Ukraińskie wojska utrzymują pozycje w rosyjskim obwodzie kurskim - poinformował w czwartek naczelny dowódca Sił Zbrojnych Ukrainy generał Ołeksandr Syrski. Wojskowy dodał, że celem działań Ukraińców jest niedopuszczenie do wkroczenia sił przeciwnika do obwodu sumskiego na północnym wschodzie Ukrainie.

"Tutaj, w kurskiej strefie operacyjnej, nasi żołnierze nadal prowadzą operację obronną, aby nie dopuścić do wkroczenia przeciwnika w głąb terytorium Ukrainy. W tym samym celu ukraińskie wojska przeprowadzają skuteczne operacje kontratakujące i szturmowe" - napisał generał w czwartek na Facebooku.

Syrski ujawnił, że osobiście wizytował oddziały, które operują na odcinku kurskim.

Podjął tam m.in. decyzje o uzupełnieniu zapasów amunicji, dronów i przemieszczeniu rezerw.

"W ciągu siedmiu i pół miesiąca od rozpoczęcia operacji kurskiej łączne straty zadane wrogowi przez naszych żołnierzy wyniosły ponad 55 tys. ludzi.
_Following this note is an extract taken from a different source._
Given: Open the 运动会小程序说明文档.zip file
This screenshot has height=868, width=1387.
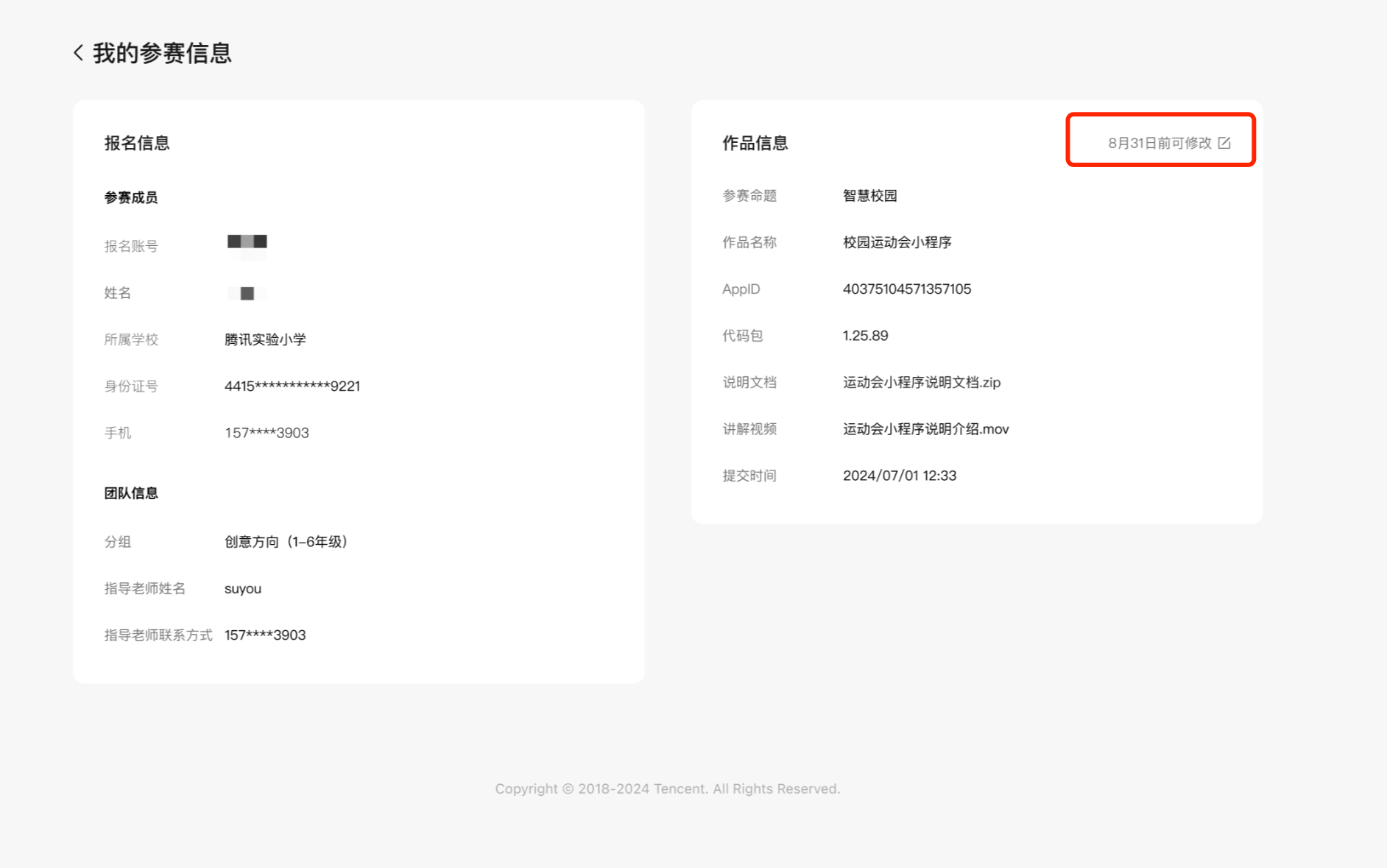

Ponad 22 tys. to straty nieodwracalne, ponad 31 tys. - straty sanitarne, a ponad 940 to jeńcy wojenni" - podkreślił generał. 

Wojska ukraińskie nieoczekiwanie wkroczyły do obwodu kurskiego 6 sierpnia w zeszłym roku, ale od tamtej pory pod presją sił rosyjskich musiały wycofywać się i utraciły już większość terytorium, jakie tam zajęły.